SRE: Site/Systems Reliability Engineer

A site reliability engineer (SRE) will spend up to 50% of their time doing “ops” related work such as issues, on-call, and manual intervention. Since the software system that an SRE oversees is expected to be highly automatic and self-healing, the SRE should spend the other 50% of their time on development tasks such as new features, scaling or automation.

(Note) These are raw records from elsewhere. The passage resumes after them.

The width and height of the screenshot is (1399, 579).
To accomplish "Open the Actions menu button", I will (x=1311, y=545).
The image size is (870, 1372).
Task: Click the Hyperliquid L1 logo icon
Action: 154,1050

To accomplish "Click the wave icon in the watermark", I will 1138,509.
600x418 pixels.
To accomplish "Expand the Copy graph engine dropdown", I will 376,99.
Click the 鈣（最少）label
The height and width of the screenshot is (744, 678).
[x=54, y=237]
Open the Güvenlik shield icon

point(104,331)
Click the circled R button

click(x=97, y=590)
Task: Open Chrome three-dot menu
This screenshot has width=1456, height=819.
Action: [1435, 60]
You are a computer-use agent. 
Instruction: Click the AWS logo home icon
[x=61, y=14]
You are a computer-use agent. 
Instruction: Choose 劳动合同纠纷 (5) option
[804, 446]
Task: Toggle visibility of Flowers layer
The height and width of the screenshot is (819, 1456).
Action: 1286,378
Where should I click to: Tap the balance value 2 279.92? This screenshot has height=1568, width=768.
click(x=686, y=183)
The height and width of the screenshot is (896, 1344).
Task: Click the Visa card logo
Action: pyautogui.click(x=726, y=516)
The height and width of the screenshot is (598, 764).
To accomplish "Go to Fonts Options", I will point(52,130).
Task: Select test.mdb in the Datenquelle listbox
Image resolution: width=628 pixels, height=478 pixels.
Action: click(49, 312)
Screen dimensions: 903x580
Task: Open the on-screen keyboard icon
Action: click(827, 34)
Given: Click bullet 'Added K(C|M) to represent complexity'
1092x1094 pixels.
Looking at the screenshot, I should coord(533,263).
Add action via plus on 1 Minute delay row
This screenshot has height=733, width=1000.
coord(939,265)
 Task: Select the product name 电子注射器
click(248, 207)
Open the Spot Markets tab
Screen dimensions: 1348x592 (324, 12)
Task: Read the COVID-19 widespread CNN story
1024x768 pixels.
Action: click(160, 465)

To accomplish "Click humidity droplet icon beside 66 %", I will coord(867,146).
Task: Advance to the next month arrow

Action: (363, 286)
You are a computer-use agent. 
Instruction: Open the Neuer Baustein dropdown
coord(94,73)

The ideal SRE candidate is a highly skilled system administrator with knowledge of code and automation.

“Fundamentally, it’s what happens when you ask a software engineer to design an operations function…So SRE is fundamentally doing work that has historically been done by an operations team, but using engineers with software expertise, and banking on the fact that these engineers are inherently both predisposed to, and have the ability to, substitute automation for human labor.”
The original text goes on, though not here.